§ TRAVAIL À FAIRE:
a. Relevez toutes les entreprises que l'article sur le REA II cite en exemple comme admissibles à ce régime.
b. Rédigez la suite de l'article sur le REA II en reprenant après sa dernière phrase.

§ EXTRAIT DU TEXTE:
□ □ □ □ □ □ □

Avez-vous les moyens de spéculer avec les épargnes qu'il vous reste dans le portefeuille?

Chose certaine, le nouveau budget de la ministre Monique Jérôme-Forget vous en offre la possibilité avec une nouvelle tentative de réanimation du Régime d'épargne-actions (REA). De 1979 à 2003, le REA avait permis aux entreprises québécoises d'émettre des nouvelles actions pour une valeur globale de 9,3 milliards de dollars.

Le REA II vise plus particulièrement quelque 225 PME québécoises déjà inscrites à la cote de la Bourse de Toronto ou de sa filiale Bourse de croissance. Des exemples d'entreprises admissibles au REA II: Logistec Corp., Goodfellow, Groupe Logibec, Adaltis, Hart Stores, Miranda Technologies etc...

 

Quelle est la mesure d'incitation fiscale du REA II? Si vous achetez des actions d'une nouvelle émission du REA II, le gouvernement Charest vous accordera une déduction de 150% de la somme investie. En contrepartie, vous devrez conserver lesdites actions REA (ou des actions REA de remplacement) durant un minimum de deux ans.

Plus concrètement, par tranche de 1000$ d'investissement dans l'achat d'actions du REA II, cela vous procurera une économie d'impôt provincial de 360$, si vous êtes imposé au taux marginal (24%) le plus élevé.

Les investisseurs à revenus inférieurs bénéficieront d'économies d'impôt moins alléchantes. Par tranche d'investissement de 1000$, l'économie d'impôt s'élèvera à 300$ dans le cas des contribuables gagnant un revenu imposable de 38 000$ à 74 000$ (taux marginal de 20%). L'économie descendra à 240$ pour les contribuables dont le revenu imposable varie de 13 000$ à 37 000$ (taux marginal de 16%).

Le REA II entre immédiatement en vigueur. Au cours des prochaines semaines, il faut donc s'attendre à voir les firmes de courtage lancer plusieurs nouvelles émissions d'actions du REA II.

La déduction de 150% est en vigueur pour les deux prochaines années. D'ici la fin de décembre 2010, le gouvernement Charest évalue à 165 millions de dollars la valeur totale des nouvelles émissions d'actions qui sera effectuée dans le cadre du REA II.

Est-ce beaucoup ou pas? Si on compare l'objectif du REA II au bilan Programme Actions-croissance PME, le gouvernement Charest est conservateur dans ses prévisions. De 2005 à 2008, «Actions-croissance PME» a permis à 25 entreprises de réaliser des émissions publiques d'actions pour une valeur globale de 192 millions.

Maintenant, le modeste objectif du REA II (165 millions de dollars d'émission de nouvelles actions) n'a aucune commune mesure avec les belles années de l'ancien REA, soit de 1983 à 1987. Au cours de cette faste période de cinq années, les Québécois avaient investi rien de moins que 5,1 milliards de dollars dans l'achat d'actions REA, soit 55% des 9,3 milliards investis durant les 25 années d'existence du populaire régime. Lors de cette frénétique époque de 1983 à 1987, les firmes de courtage couraient après n'importe quelle petite entreprise québécoise pour en convaincre les propriétaires de se lancer dans un premier appel public à l'épargne.

□ □ □ □ □ □ □

§ DONNÉES EXTRAITES:
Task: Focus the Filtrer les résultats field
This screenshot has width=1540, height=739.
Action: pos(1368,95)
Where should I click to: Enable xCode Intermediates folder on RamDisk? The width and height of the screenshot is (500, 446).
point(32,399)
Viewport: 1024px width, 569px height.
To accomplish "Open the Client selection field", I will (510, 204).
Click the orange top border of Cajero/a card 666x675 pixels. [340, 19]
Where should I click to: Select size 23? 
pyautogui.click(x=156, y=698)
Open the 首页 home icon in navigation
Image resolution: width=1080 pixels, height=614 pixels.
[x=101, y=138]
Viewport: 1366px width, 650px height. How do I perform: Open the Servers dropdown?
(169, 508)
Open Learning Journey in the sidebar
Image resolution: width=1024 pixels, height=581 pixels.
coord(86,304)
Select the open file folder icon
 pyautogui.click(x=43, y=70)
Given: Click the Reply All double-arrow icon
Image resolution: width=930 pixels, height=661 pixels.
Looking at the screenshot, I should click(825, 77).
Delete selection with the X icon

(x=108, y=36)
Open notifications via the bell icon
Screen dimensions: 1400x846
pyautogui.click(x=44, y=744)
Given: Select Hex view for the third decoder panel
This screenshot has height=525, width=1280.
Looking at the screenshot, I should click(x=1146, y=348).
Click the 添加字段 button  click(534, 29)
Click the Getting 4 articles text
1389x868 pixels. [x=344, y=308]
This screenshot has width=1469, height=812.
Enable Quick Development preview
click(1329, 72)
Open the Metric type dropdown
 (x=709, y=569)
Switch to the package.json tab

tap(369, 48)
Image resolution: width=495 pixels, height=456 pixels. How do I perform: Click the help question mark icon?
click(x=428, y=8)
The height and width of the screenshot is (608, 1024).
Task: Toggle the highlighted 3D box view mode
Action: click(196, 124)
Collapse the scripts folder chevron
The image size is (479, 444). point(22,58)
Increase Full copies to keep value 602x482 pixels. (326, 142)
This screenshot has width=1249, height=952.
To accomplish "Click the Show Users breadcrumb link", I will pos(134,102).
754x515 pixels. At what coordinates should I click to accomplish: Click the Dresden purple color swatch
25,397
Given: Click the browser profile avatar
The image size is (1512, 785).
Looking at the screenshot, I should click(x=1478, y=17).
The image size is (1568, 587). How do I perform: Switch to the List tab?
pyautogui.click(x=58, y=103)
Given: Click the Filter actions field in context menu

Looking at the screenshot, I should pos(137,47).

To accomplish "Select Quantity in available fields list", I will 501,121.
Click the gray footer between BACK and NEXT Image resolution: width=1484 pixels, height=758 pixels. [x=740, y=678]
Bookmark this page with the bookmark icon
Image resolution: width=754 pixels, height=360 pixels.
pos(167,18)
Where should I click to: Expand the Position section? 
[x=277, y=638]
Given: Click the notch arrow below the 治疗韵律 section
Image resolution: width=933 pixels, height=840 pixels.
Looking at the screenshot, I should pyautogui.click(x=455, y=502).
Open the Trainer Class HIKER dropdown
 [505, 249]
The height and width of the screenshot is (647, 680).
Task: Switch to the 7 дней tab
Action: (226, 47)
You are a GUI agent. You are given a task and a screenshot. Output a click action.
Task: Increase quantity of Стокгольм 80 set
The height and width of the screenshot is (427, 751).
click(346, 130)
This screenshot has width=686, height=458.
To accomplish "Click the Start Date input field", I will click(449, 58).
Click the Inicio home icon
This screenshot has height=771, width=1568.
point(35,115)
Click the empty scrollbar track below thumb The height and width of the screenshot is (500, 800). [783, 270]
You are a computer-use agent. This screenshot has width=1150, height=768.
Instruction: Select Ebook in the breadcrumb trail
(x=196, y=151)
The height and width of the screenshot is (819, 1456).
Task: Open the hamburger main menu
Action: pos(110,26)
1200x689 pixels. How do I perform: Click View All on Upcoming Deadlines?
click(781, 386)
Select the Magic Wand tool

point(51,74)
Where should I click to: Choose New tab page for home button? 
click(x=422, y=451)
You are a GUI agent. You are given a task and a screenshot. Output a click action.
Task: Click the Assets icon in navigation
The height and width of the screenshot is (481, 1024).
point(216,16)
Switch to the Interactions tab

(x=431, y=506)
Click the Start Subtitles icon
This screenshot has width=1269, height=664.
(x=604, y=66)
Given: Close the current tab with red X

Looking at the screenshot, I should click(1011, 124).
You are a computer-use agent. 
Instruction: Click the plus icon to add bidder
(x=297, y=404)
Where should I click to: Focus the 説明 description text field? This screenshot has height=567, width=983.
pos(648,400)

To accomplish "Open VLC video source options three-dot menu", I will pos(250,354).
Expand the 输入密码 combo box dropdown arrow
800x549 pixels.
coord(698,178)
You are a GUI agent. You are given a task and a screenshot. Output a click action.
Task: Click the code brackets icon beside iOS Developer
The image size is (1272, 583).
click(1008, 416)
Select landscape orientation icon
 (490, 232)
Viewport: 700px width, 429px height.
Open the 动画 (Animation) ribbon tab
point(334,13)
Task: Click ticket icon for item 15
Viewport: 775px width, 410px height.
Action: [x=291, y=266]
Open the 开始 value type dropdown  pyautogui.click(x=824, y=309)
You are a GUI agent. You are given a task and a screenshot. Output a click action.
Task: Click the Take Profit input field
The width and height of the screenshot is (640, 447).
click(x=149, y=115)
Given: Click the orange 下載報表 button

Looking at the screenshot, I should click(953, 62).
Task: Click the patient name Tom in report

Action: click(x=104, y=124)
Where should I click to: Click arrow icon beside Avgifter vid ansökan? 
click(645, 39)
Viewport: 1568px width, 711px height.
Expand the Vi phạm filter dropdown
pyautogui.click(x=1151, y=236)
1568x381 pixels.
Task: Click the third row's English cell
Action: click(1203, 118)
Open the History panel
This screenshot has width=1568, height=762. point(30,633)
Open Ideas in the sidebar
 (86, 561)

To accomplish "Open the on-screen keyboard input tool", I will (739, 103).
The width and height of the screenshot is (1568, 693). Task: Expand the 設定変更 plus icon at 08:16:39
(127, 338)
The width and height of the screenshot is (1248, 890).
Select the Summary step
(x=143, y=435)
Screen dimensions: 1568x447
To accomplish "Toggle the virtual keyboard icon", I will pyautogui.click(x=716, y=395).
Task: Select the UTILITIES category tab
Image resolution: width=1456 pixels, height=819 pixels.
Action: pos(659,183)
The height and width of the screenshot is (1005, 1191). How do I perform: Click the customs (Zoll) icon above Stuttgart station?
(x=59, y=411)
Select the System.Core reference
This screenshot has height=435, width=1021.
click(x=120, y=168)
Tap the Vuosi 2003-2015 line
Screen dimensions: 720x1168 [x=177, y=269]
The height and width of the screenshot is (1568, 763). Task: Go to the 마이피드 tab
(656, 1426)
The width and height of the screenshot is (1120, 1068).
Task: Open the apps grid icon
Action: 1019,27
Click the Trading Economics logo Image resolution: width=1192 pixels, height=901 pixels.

□ □ □ □ □ □ □

§ RÉSULTATS DE L'EXERCICE:
a. Logistec Corp., Goodfellow, Groupe Logibec, Adaltis, Hart Stores, Miranda Technologies

b.
C'était une période extrêmement lucrative... pour les courtiers et leurs firmes de courtage.

Était-ce le cas pour les investisseurs? Oui! pour les plus aguerris. Malheureusement, la majorité des détenteurs de titres REA se sont carrément brûler le portefeuille à partir du krach du 19 octobre 1987. Par la suite, les titres REA ont fait l'objet d'une vente de feu massive qui s'est poursuivie sur une longue période. De 1988 à 1992, ce fut carrément la déconfiture du Régime d'épargne-actions. Le REA a pris fin en 2003.

Question: est-ce que la nouvelle génération du REA II représente un beau risque pour les investisseurs québécois? Tout va dépendre à quel prix les actions des nouvelles émissions REA II seront vendues. Si les émissions d'actions sont effectuées aux cours actuels, il est évident que plusieurs entreprises se transigent présentement à prix d'aubaine.

Si le REA II vous intéresse, je vous conseille d'ailleurs de retenir les cours de clôture de la séance du 19 mars 2009 (d'hier) comme prix de référence pour les nouvelles émissions d'actions. Toute somme additionnelle que l'on vous demandera à partir d'aujourd'hui risque d'être attribuable à l'effet REA II. C'est comme si l'entreprise (de concert avec la firme de courtage) venait gruger dans la déduction de 150% qui vous sera accordée!

Fondaction: attendez!

À partir du 1er juin prochain, le gouvernement Charest bonifiera le crédit d'impôt qu'il accorde aux épargnants qui achèteront des actions du fonds des travailleurs de la CSN, soit Fondaction.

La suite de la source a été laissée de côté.